Je me souviens encore de ce qui m’est passé par la tête après avoir fini ce roman : mouais, pas mal. Me suis bien marré, mais ce n’est pas mon univers…wait…écrit au milieu des années 50 ?? Oh mazette, ce mec est un petit génie ! Et oui, si le tout fait de temps à autre vieux jeu, on ne peut que saluer Williams d’avoir pondu quelque chose qui reste, de nos jours, encore si poilant à lire.

Je vais commencer sur le style, puisque l’auteur n’a rien trouvé de mieux que de nous présenter Fantasia chez les ploucs par le biais d’un enfant qui a à peine atteint l’âge de raison. Et c’est bien le seul à l’avoir, sa raison. Ainsi, sur 300 pages (assez denses, j’avoue avoir été content que ça se termine) nous penserons, verrons les choses comme le fait le jeune Billy. Or le mioche est l’observateur le plus immédiat grâce aux membres de sa famille qui vont se autant se jouer des lois que de leurs représentants (le shérif au bord de l’apoplexie notamment) .

Fantasia, car certains protagonistes (le père, mais surtout l’oncle capable de monter des affaires improbables) vont faire d’un coin tranquille une attraction qui n’a rien à envier au Woodstock des années 70. Des ploucs, enfin, car cela se passe dans la campagne profonde où le chaland moyen attiré par la recherche de la Caroline n’est pas vraiment un dandy.

Au final, la mayonnaise a plutôt bien pris dans mon esprit, c’est comme si on chopait le petit Nicolas par la peau du cul pour l’installer parmi quelques bouseux américains (sans l’aspect négatif) pendant une paire de jours.

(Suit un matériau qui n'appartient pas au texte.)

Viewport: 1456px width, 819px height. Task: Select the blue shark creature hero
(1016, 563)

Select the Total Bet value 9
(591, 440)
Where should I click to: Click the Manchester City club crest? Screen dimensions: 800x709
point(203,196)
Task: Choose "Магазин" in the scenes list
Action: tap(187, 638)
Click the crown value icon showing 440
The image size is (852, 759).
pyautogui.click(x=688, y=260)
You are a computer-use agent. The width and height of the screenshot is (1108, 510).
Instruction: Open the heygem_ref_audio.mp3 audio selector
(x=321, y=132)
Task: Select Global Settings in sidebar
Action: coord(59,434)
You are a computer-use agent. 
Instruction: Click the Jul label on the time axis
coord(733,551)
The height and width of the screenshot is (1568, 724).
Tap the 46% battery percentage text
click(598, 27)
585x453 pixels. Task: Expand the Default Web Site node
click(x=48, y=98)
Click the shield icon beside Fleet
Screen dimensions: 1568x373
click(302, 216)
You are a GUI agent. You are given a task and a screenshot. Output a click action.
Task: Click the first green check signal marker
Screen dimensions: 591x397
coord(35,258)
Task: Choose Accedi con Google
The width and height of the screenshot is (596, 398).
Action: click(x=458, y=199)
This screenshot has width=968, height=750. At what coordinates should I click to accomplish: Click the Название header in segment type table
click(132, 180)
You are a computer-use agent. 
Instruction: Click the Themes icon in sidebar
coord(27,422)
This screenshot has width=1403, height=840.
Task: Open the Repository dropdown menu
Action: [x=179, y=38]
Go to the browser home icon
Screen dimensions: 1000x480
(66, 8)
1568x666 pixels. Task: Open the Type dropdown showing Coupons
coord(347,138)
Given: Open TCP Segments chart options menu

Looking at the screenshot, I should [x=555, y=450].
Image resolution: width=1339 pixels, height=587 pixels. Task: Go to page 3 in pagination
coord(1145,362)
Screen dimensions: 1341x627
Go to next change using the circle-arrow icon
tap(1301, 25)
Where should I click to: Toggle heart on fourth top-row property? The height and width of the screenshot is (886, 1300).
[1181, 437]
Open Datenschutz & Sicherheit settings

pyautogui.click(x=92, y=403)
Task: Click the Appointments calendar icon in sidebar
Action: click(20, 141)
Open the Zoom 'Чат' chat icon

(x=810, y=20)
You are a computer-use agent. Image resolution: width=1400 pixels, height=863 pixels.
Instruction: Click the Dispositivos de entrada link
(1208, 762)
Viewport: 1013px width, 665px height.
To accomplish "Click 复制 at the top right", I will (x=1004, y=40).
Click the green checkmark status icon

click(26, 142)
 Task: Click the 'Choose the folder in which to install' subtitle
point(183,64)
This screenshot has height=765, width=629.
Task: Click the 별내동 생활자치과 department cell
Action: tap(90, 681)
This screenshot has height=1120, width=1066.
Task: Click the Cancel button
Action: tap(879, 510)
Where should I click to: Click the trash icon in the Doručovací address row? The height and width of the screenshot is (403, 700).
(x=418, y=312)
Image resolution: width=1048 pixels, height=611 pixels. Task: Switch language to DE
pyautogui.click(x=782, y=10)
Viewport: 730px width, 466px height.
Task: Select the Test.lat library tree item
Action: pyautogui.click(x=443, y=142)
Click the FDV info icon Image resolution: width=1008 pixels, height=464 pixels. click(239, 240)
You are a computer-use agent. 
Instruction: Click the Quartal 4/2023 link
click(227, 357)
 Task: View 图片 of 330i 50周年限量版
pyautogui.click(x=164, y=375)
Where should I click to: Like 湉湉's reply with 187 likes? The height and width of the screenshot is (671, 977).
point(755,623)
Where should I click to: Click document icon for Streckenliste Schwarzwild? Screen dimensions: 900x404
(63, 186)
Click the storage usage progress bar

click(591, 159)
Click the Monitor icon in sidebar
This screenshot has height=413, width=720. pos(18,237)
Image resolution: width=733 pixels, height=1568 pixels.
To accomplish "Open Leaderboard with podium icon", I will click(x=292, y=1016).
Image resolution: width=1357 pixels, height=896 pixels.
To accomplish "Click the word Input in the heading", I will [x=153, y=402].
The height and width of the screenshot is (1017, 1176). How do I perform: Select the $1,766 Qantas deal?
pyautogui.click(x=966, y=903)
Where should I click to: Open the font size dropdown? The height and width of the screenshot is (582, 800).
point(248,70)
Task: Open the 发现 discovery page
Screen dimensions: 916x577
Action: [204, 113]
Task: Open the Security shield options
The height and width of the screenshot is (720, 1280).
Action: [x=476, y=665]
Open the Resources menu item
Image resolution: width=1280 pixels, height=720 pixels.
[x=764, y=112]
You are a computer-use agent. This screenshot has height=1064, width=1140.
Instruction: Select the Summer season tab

Thèmes abordés (du moins selon Le Tigre)

La candeur de l’enfance. Billy est loin d’être un benêt, et sa jeunesse donne un rythme revigorant au titre. Bah oui, presque il voit ça comme un grand jeu notre garçon. Du coup, ce qui m’a arraché quelques ricanements, ce sont les savoureux dialogues entre les grandes personnes : en présence du gamin dont ils savent qu’il ne bitera pas un mot, leurs conversations laissent quelques indices (le lecteur n’a nul besoin d’être mentaliste) augurant de l’ampleur des magouilles mises en place.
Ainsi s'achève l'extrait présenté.